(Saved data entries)
------------------------------

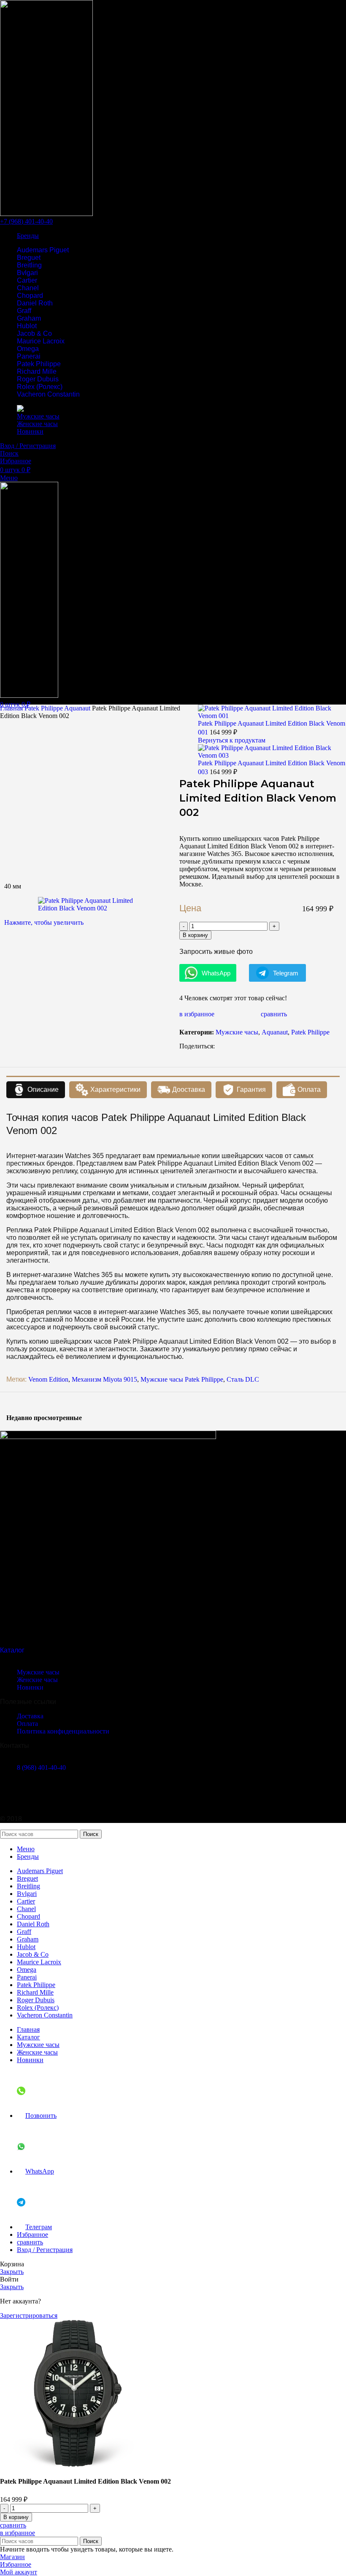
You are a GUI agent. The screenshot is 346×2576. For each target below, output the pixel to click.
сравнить (30, 2242)
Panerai (29, 356)
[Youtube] (33, 1796)
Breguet (29, 257)
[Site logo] (46, 213)
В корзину (195, 935)
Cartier (27, 280)
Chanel (28, 288)
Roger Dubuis (38, 379)
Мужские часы (237, 1032)
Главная (12, 708)
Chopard (30, 295)
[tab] (35, 1089)
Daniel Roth (35, 303)
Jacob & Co (34, 333)
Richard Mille (37, 371)
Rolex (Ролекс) (39, 386)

------------------------------

* _Activity_
Only the lines from the one with "Chopard (30, 295)" through the final line above belong in the answer, each reproduced word for word.

* _Reply_
Chopard (30, 295)
[tab] (35, 1089)
Daniel Roth (35, 303)
Jacob & Co (34, 333)
Richard Mille (37, 371)
Rolex (Ролекс) (39, 386)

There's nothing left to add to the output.